There are several reasons for this reluctance to take the English language training. Taking the course requires that the agents spend six months away from their families. There are some more sinister reasons to resent the mandatory English language instruction and most of them have to do with money. That’s because since 2012 more and more secret police have been assigned to cracking down on corruption among the military and police stationed along the Chinese border. The secret police, especially the MPS (Ministry of People’s Security) is more resistant to bribes and much less tolerant of bad behavior, which is found in abundance on the border. At the same time there are some practical reasons for the mounting corruption in the military and police. The biggest complaint is the persistent decline in government distribution of food, booze and candy for public holidays (like the “celebration” of Kim Jong Un’s birthday). The government has less and less to give out and people who can do what they can to make up the shortages. That makes the government look weak and the people are less afraid. Soldiers and police who miss these “gifts” are not just disappointed but determined to make up for the missing gifts anyway they can.

The North Korean government made the Chinese border a lucrative area to obtain bribes because of the strenuous efforts up there to control the smuggling and illegal immigration. Security personnel have been warned that they face the death penalty if caught working with the smugglers. In early 2014 border guards were ordered to shoot on sight anyone seen trying to cross the border illegally. The government put more undercover operatives on the border, to collect information, set up arrests, make the smugglers (and corrupt officials) nervous and generally disrupt and discourage smuggling. People on the border just put up with it, secure in the knowledge that the government will not keep up these efforts indefinitely. Reliable secret policemen are in short supply and if you keep them on the border too long some will be corrupted and might even defect. Thus there is another reason for secret police agents to resent the English language training. For those assigned to the border (as many now are) it takes them away from all that bribes income. It has been noted that a lot of secret police families appear to be living better than in the past. That increased standard of living is not possible without a constant flow of bribe money from border duty.

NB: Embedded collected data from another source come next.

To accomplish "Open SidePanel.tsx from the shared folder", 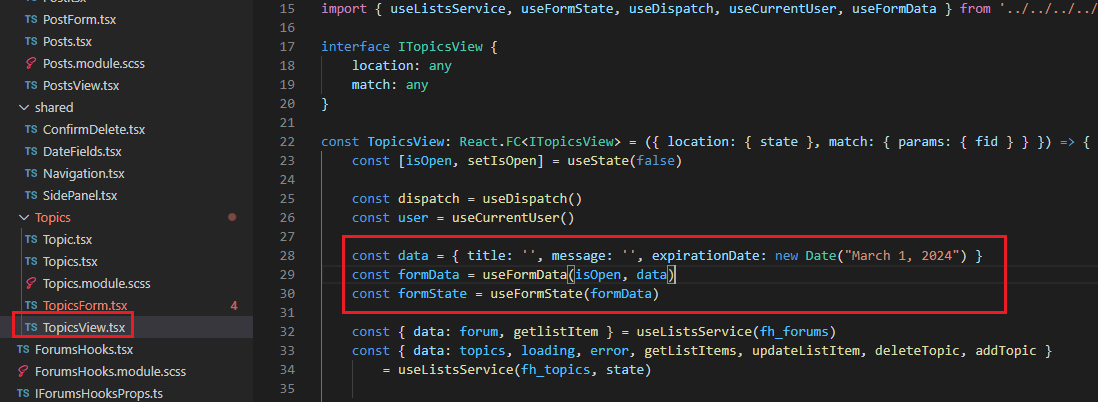I will [80, 196].
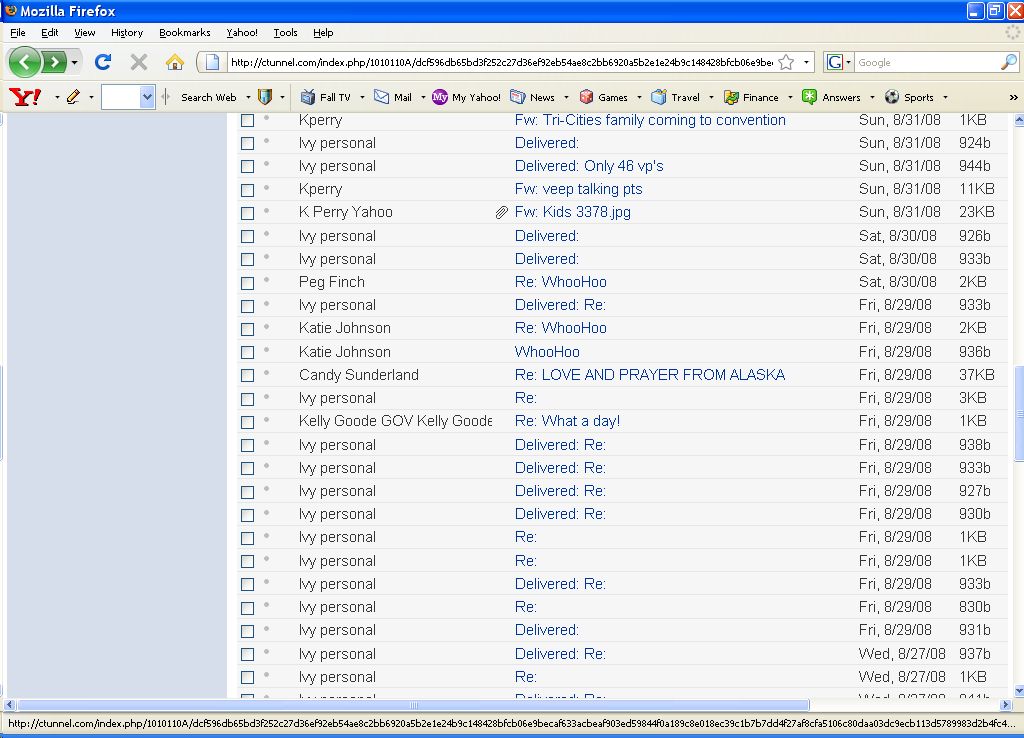This screenshot has width=1024, height=738.
Task: Click the magnifier search icon
Action: point(1008,62)
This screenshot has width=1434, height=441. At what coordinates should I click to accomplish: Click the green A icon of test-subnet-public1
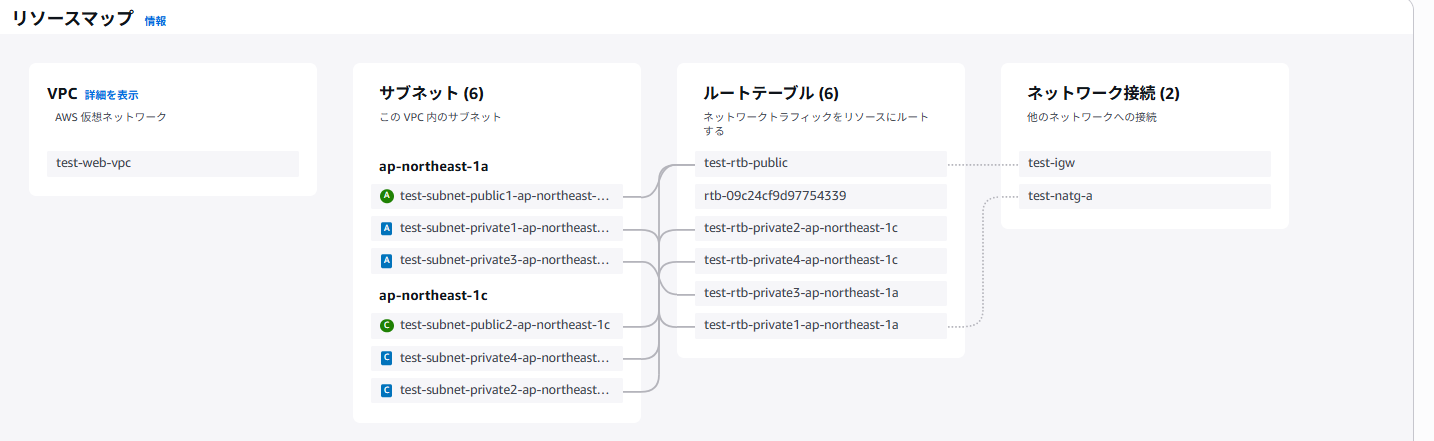coord(387,196)
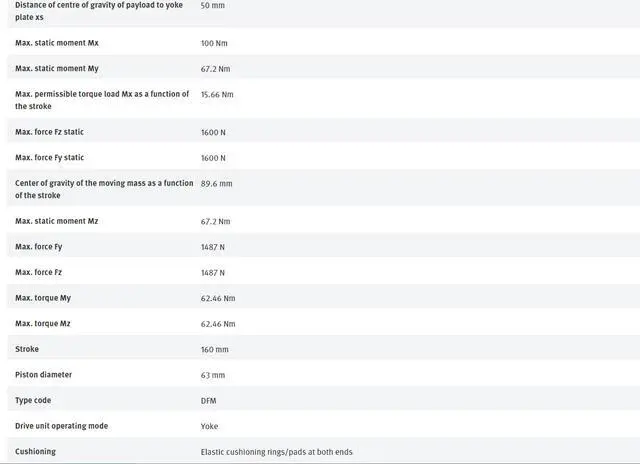640x464 pixels.
Task: Click the 'Drive unit operating mode' label
Action: 62,426
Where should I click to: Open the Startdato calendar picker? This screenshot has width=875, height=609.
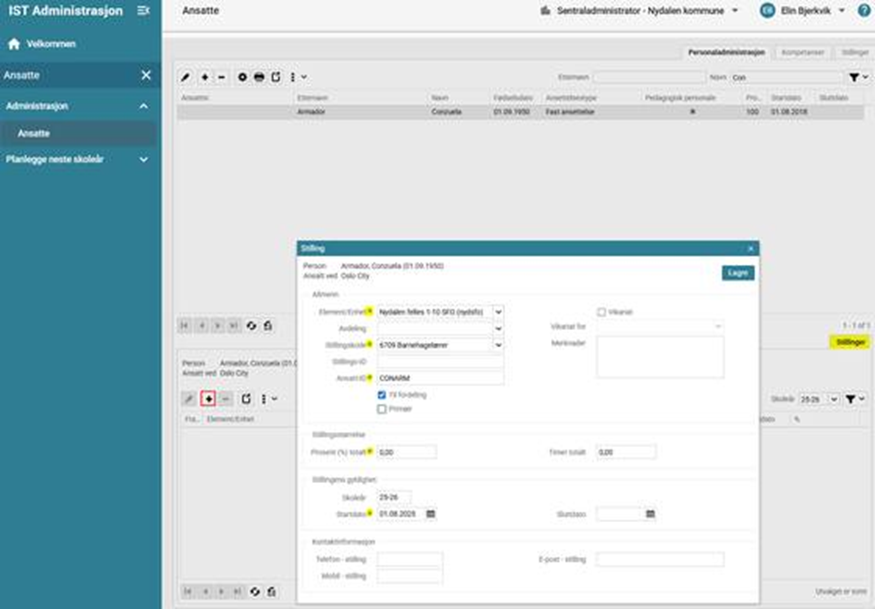[431, 514]
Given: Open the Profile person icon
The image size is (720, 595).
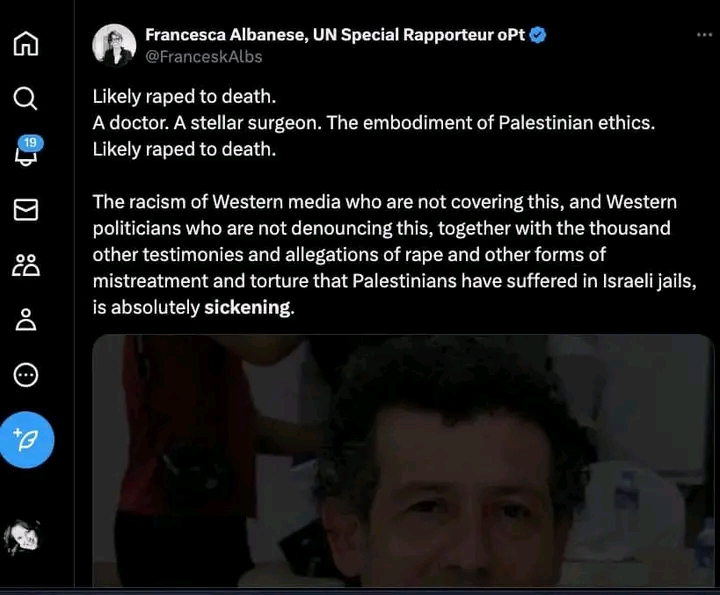Looking at the screenshot, I should coord(26,320).
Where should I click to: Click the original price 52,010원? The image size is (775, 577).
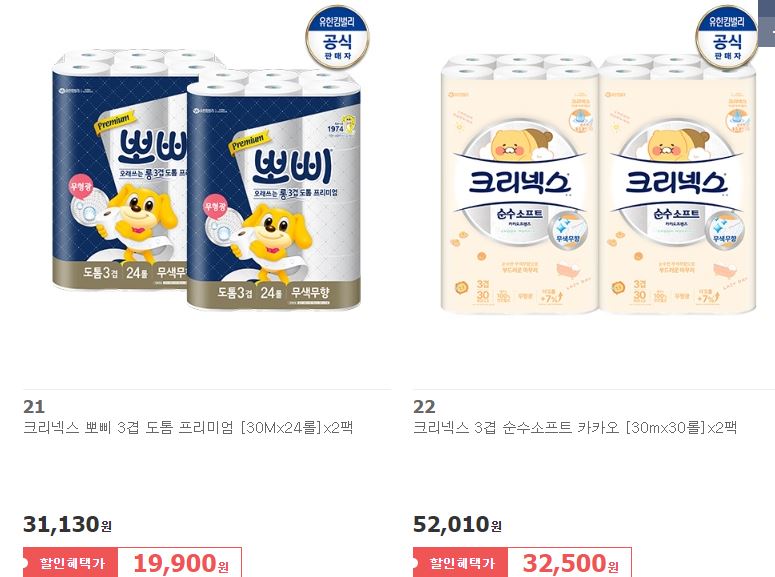click(457, 524)
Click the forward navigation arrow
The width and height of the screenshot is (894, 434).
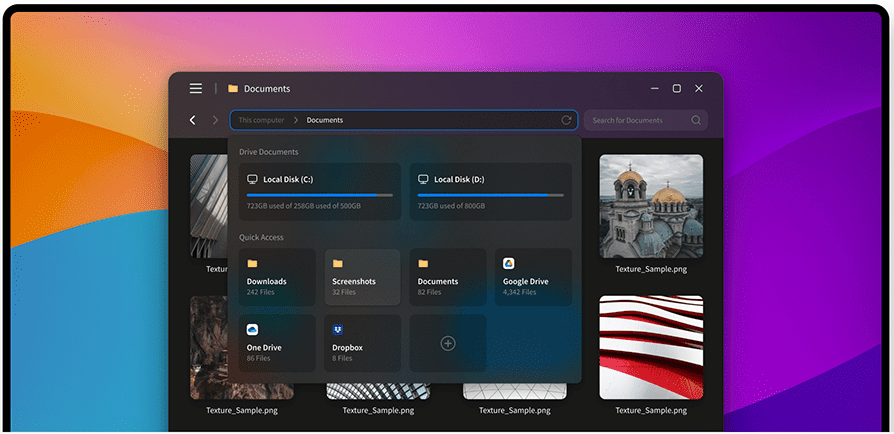click(x=215, y=120)
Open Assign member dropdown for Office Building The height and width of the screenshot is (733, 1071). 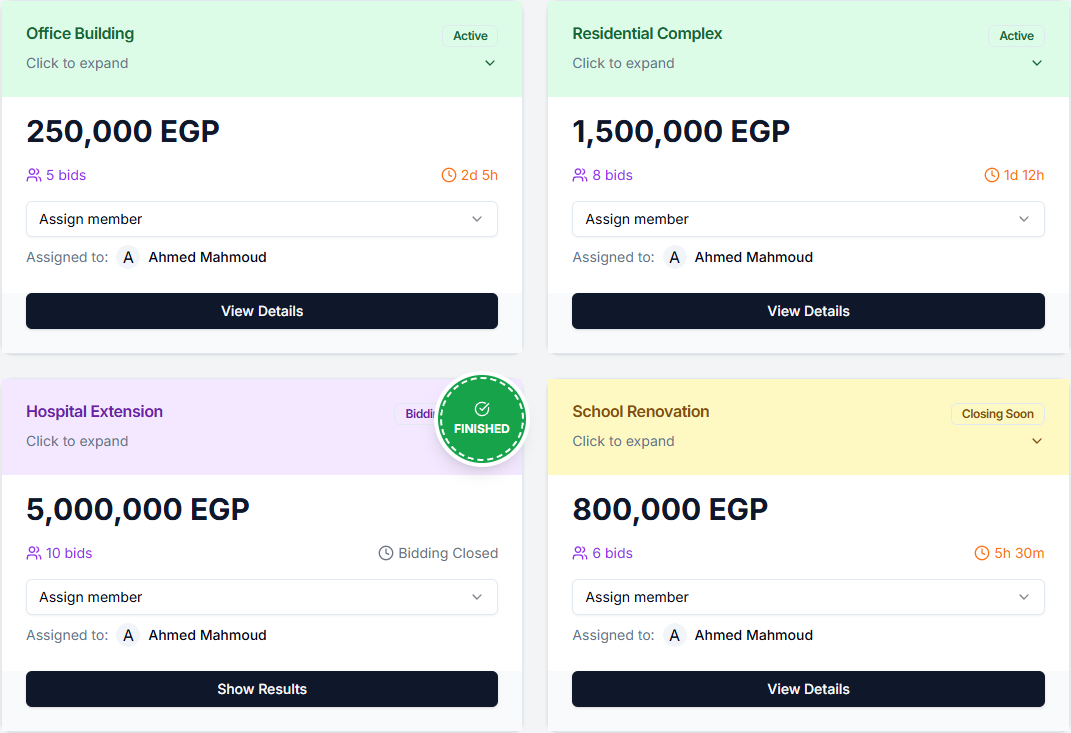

Patience is in short supply for those working on the border and everyone wants the secret police to leave. That’s one reason so many people are gossiping openly about the secret police agents taking bribes. Once the government admits that the secret police are being corrupted, despite the government custom of rotating secret police operators in and out of border duty frequently, there’s a good chance the secret police will be withdrawn from the border before they become total corrupt and thus useless to the government.

The secret police officially boasts of defeating the smugglers and illegal travelers. But it is believed that the most authoritative secret police reports (for only the most senior officials) are describing what is obvious to most North Koreans; the efforts to curb corruption and other bad behavior are gradually being corrupted and subverted. This makes the senior leadership very nervous because it was this same insidious and seemingly unstoppable corruption that brought down the Soviet Union and all the other European communist countries 25 years ago. North Korea thought they could beat this curse and now find that they cannot.